Grimoldi, infatti, pur avendo un solido curriculum come pittore, fotografo, disegnatore e un diploma all' Accademia di Belle Arti di Carrara, per scelta e per vocazione non ha voluto imbrigliare la sua multiforme creatività in percorsi univoci, né in spazi espositivi convenzionali.
Ha scelto l' Ucai, perchè qui istintivamente si sente a suo agio, e riconosce nella nostra associazione quella genuina passione per l' arte che è alla base di un' autentica ricerca e crescita personale.

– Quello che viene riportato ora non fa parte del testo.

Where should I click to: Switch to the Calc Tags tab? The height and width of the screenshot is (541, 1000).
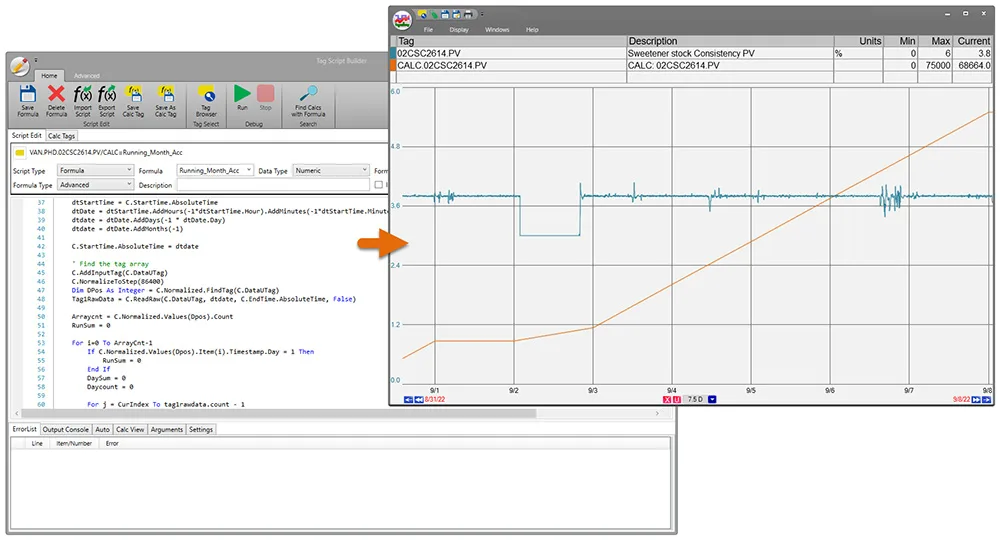[61, 136]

Matteo si definisce un artista concettuale e questo tipo di espressione artistica è, più di altre, direttamente collegata a chi ne fruisce. Tipico dei suoi dipinti, che assumono sovente le caratteristiche di istallazioni, è il senso di perenne provvisorietà: lo spettatore si trova di fronte a una sfida che l' artista gli pone, sia con i paesaggi (work in progress dal dipinto, passando per la foto, sino a un nuovo dipinto), che con gli astratti e, segnatamente, i monocromi.
Questo è il mood della mostra: nelle immagini (volutamente senza titolo e senza cornice) , che all'improvviso sbocciano dal nulla ( il riferimento al mondo vegetale è uno di quelli possibili ) e si fondono con la realtà che li circonda, l' artista lascia spazio all' interpretazione dello spettatore, senza alcun vincolo.
Nel vasto universo delle arti visive, la pittura di Grimoldi, tra persistenza e dissolvimento delle impronte del mondo fenomenico rappresentato, sembra collocarsi in un suo spazio autonomo, nel quale conta poco l'appartenenza a questa o quella tendenza.
Il suo linguaggio ha scartato il problema dell' immagine in sè e ha centrato il proprio bersaglio nel rapporto puro e semplice (che semplice non è mai) con il mondo e con noi che ne facciamo parte.
La tecnica privilegiata è quella a olio, ma ama molto anche le contaminazioni: tecniche miste ottenute con materiali improbabili, quali i normali detersivi che abbiamo in casa. I risultati sono spesso sorprendenti, come si può notare anche in questa volutamente “povera” esposizione: poche opere che possano adeguatamente emergere dal contesto e coinvolgere lo spettatore in un gioco di specchi.
Non c'è compiacimento però in questo gioco, ma un genuino desiderio di empatia da parte dell'artista: un creativo nel senso migliore del termine, che è tutt'altro rispetto all'egocentrismo che spesso caratterizza chi si definisce tale.